**Try it**.
Look through the records and copy each line with the string "screenshot" in it.
"""
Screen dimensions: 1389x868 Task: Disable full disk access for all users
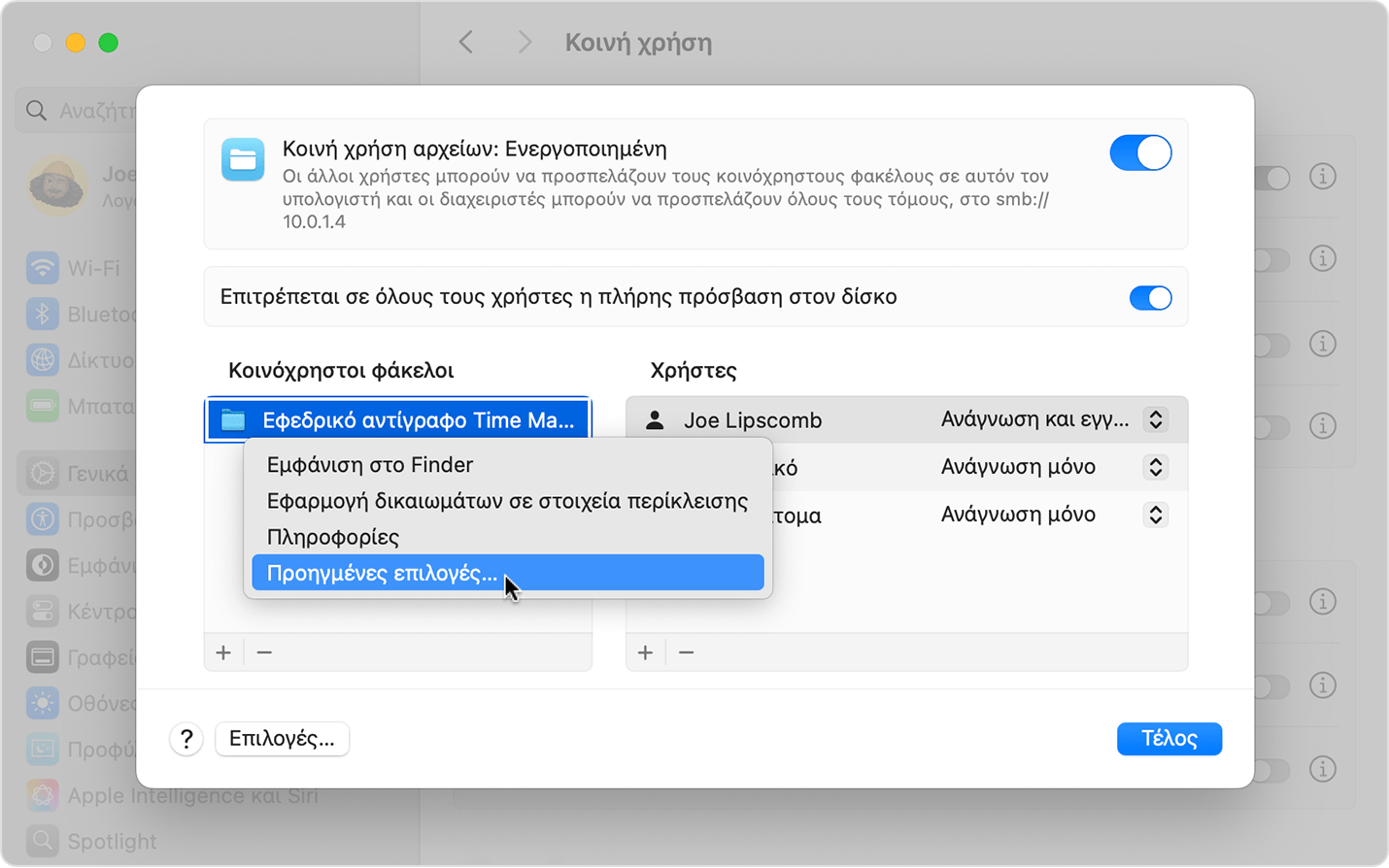(1150, 297)
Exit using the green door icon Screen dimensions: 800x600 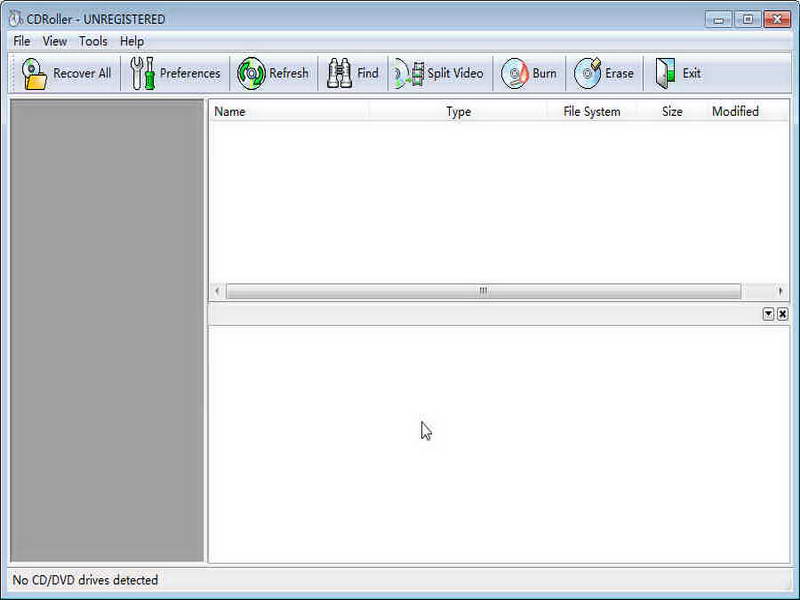pos(665,73)
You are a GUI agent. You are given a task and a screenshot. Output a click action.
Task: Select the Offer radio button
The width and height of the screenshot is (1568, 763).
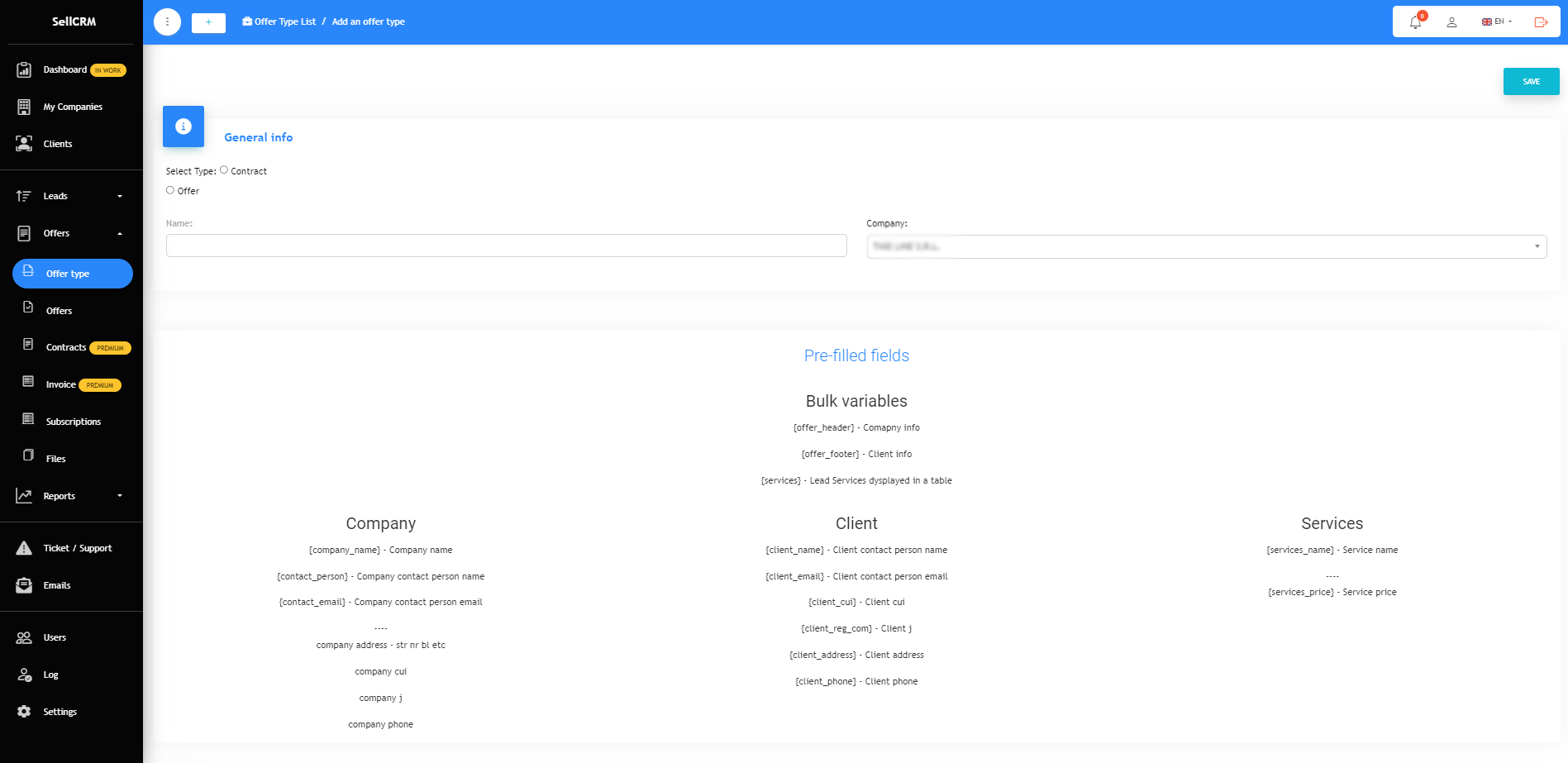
"""
**Exercise answer**.
You are a GUI agent. You are given a task and a screenshot. Output a click action.
The width and height of the screenshot is (1568, 763).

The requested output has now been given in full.